- Born: Anita Stroud March 5, 1951 Baltimore, Maryland, U.S.
- Died: August 2025 (aged 74)

= Nkenge Touré =

Leader in the reproductive justice, anti-racism and black women's health movements

Nkenge Touré (born Anita Stroud, March 5, 1951 – August 2025) was a leader in the Reproductive Justice, Anti-Racism, and Black women's health movements and a former member of the Black Panther Party.

==Early life and activism==
Nkenge Touré was born Anita Stroud on March 5, 1951 to parents Juanita King and John Stroud. She has two younger brothers. Stroud grew up in public housing in Baltimore, Maryland, in a woman-headed household.

At Eastern High School in the late 1960s, Stroud and a few girls founded an underground student activist group called the Black Voice to protest institutionalized racism in her majority white school. This time period marked the beginning of Stroud's activist life, as well as her first experiences with police brutality at the age of seventeen. The members of the Black Voice were forcibly arrested for their role in organizing what became a large-scale student strike of local schools. Stroud was given the option to receive her high school diploma only if she apologized for her activism. She refused, and later earned a GED. In her latter high school years, Stroud became involved with Baltimore's Soul School and the Black Panther Party, which she went on to join. She was a member of the Party from 1970-1973, working in several chapters, including Washington, D.C.
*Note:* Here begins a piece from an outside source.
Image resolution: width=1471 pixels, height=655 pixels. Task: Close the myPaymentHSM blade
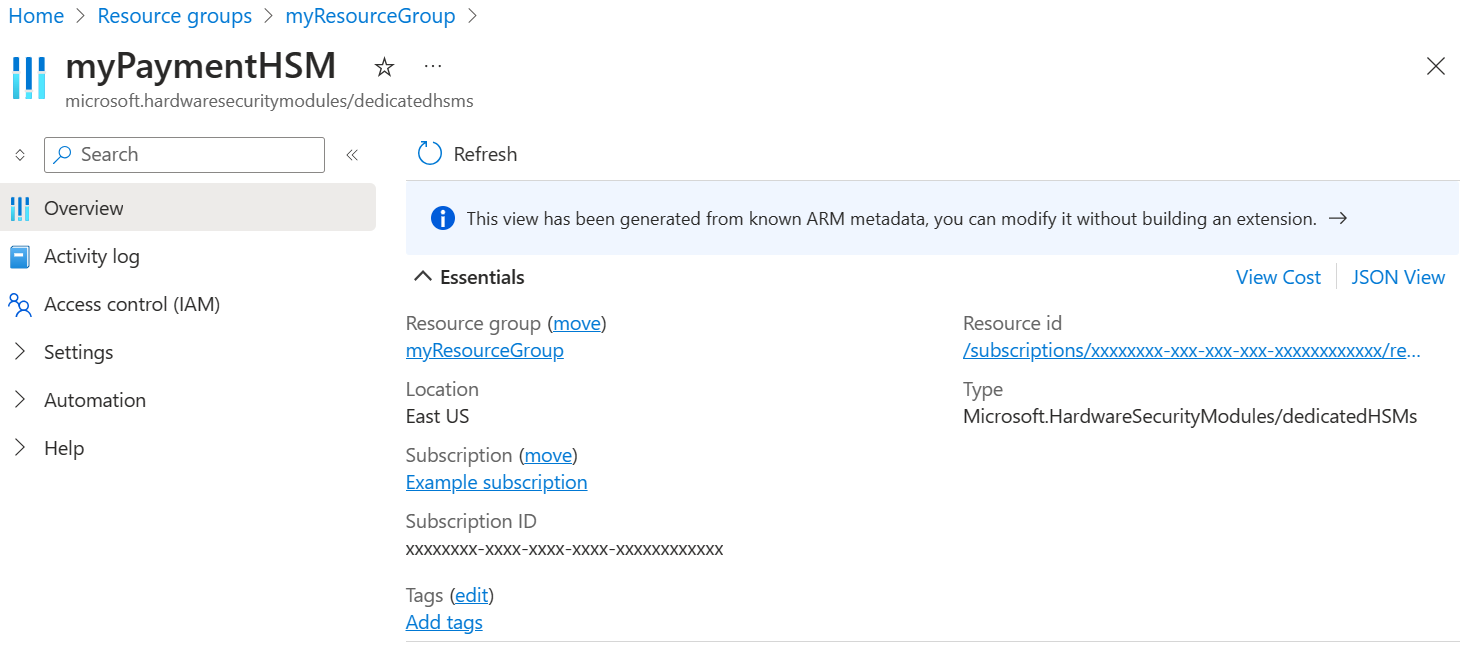coord(1435,67)
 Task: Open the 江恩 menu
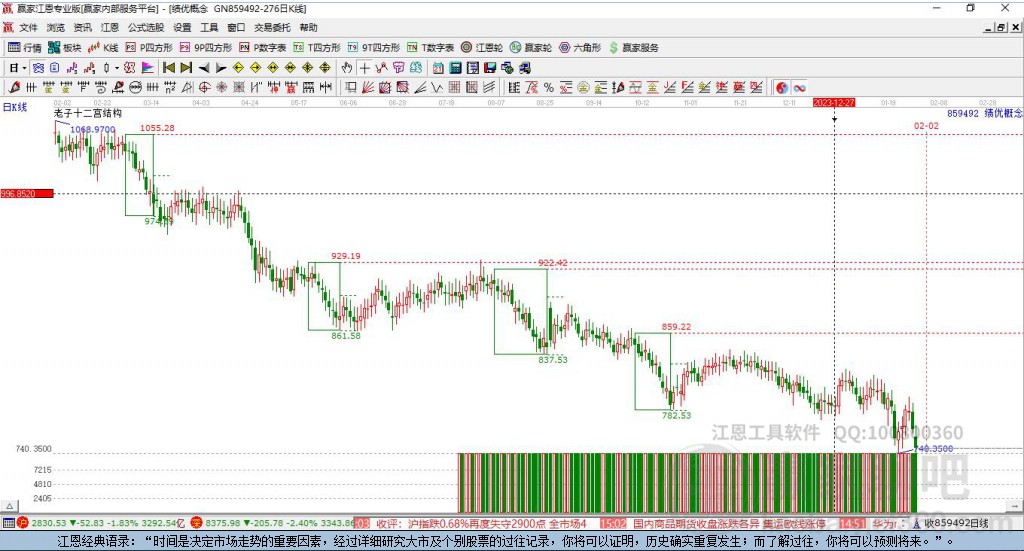(x=110, y=28)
She married John Wesley Stevens, also a Party member, and they took the names Nkenge and Patrice Touré. They had two daughters, Trina Stevens and Kianga Stroud.

==Career==
When many of the members of the D.C. Black Panthers chapter went to California to work on the mayoral and City Council campaigns of Bobby Seale and Elaine Brown in 1973, Touré and her husband stayed behind in D.C. They founded Save the People (STP) and ran the Education for Liberation Bookstore on 9th and H. Save The People was asked to sell The Black Panther, the Party's newspaper in the party's absence as well as continue providing free meals, health care, and education to the community.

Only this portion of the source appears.